**YOUR INSTRUCTIONS**. Within the entries below, the lines from the one with "The width and" through the one with "Task: Open the Recepción dropdown menu" are to be set down exactly, both ends kept.

**DATASET RECORDS**.
↓↓↓

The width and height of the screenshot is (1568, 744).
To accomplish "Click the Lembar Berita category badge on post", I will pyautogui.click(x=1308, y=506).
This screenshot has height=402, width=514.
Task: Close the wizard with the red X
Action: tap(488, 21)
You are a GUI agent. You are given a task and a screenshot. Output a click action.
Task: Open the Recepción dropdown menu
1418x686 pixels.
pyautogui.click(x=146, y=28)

↑↑↑
↓↓↓

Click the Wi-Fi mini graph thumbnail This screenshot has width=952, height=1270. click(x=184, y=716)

↑↑↑

**WRITTEN RESPONSE**.
The width and height of the screenshot is (1568, 744).
To accomplish "Click the Lembar Berita category badge on post", I will pyautogui.click(x=1308, y=506).
This screenshot has height=402, width=514.
Task: Close the wizard with the red X
Action: tap(488, 21)
You are a GUI agent. You are given a task and a screenshot. Output a click action.
Task: Open the Recepción dropdown menu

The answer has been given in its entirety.